PyData Amsterdam 2025

Meet Docling: The “Pandas” for document AI
09-24, 09:00–10:30 (Europe/Amsterdam), Margaret Hamilton @ TNW City

A workshop session to show you the basics on how to use Docling to enhance document ingestion in your AI workflow.


With the rapid rise of AI, developers need better ways to transform complex documents into structured data ready for model training and inference. Enter Docling, an open source Python package that's quickly becoming the go-to for document parsing and export. In just a few months, Docling has earned over 25,000 GitHub stars and is already reshaping how developers approach document AI.

In this session, you'll get an in-depth introduction to Docling and how it can streamline your AI workflow, and get a chance to walk through a hands on workshop to create your first custom doc ingestion pipeline with Docling. Key features include:

Broad format support: Easily convert PDFs, DOCX, PPTX, HTML, images, and Markdown into structured Markdown or JSON.

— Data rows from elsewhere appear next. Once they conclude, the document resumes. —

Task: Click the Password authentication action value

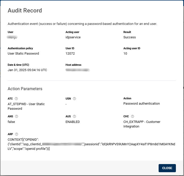Action: (141, 104)
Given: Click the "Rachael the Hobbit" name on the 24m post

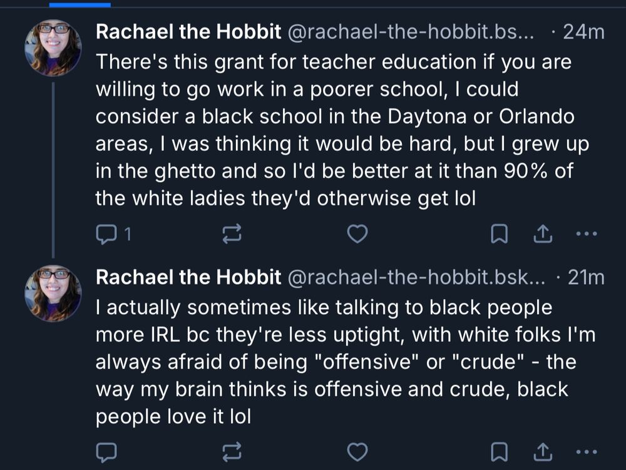Looking at the screenshot, I should tap(188, 33).
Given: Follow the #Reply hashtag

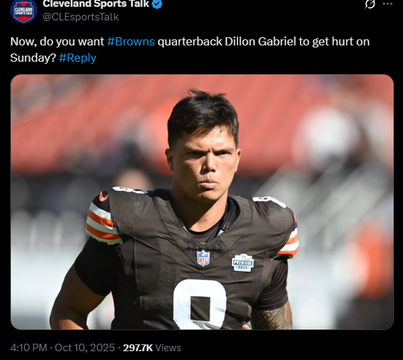Looking at the screenshot, I should tap(77, 58).
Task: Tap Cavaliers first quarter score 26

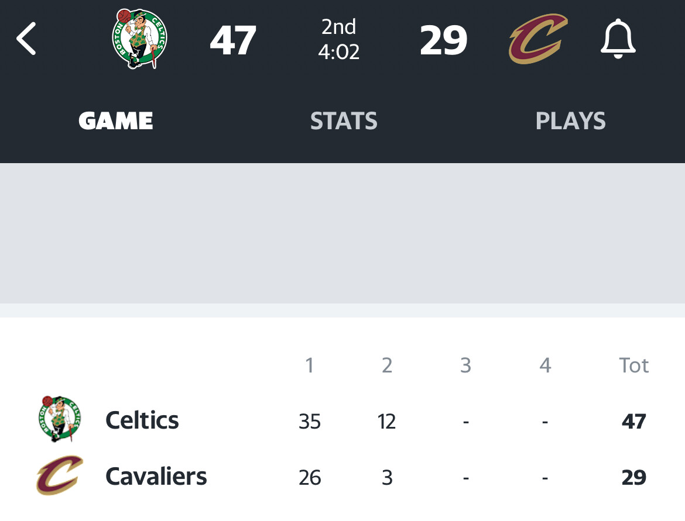Action: pyautogui.click(x=309, y=478)
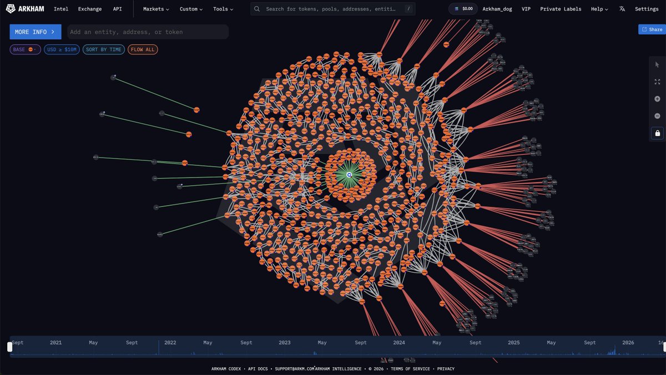Open the BASE token dropdown
Viewport: 666px width, 375px height.
[25, 49]
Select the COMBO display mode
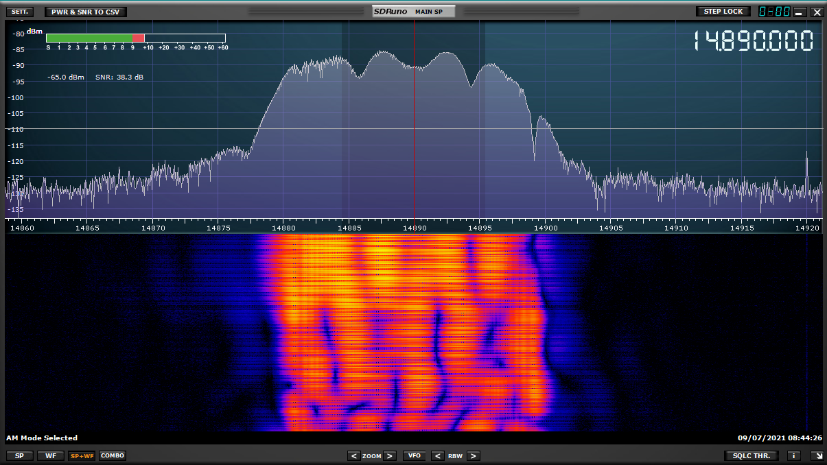Viewport: 827px width, 465px height. point(113,455)

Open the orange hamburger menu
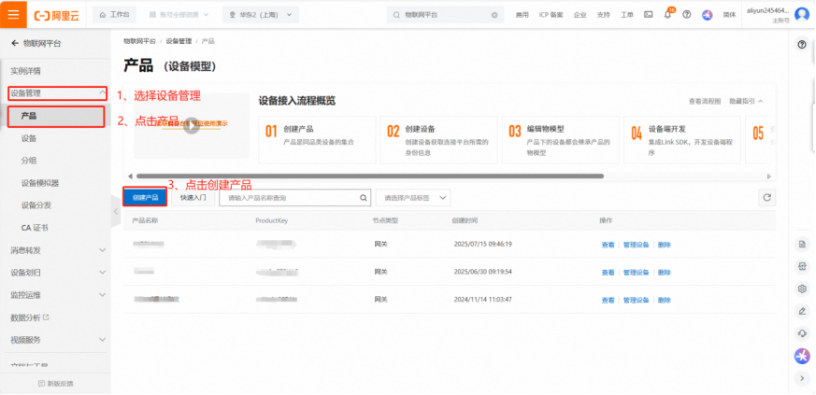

Deep document understanding: Accurately capture page layouts, reading order, and tables—essential for complex document analysis.

AI integration: Use the DoclingDocument format with frameworks like LlamaIndex, LangChain, and InstructLab to power RAG, QA, and LLM training.

OCR support: Extract data from scanned or image-based documents.

Developer friendly CLI: Process documents quickly and consistently with a simple command-line interface.

This workshop will require users to have experience with Python programming and LLMs. It will be presented in Jupyter notebook format and will be accessible and runnable in Google collab, ensuring all participants devices will work for the session.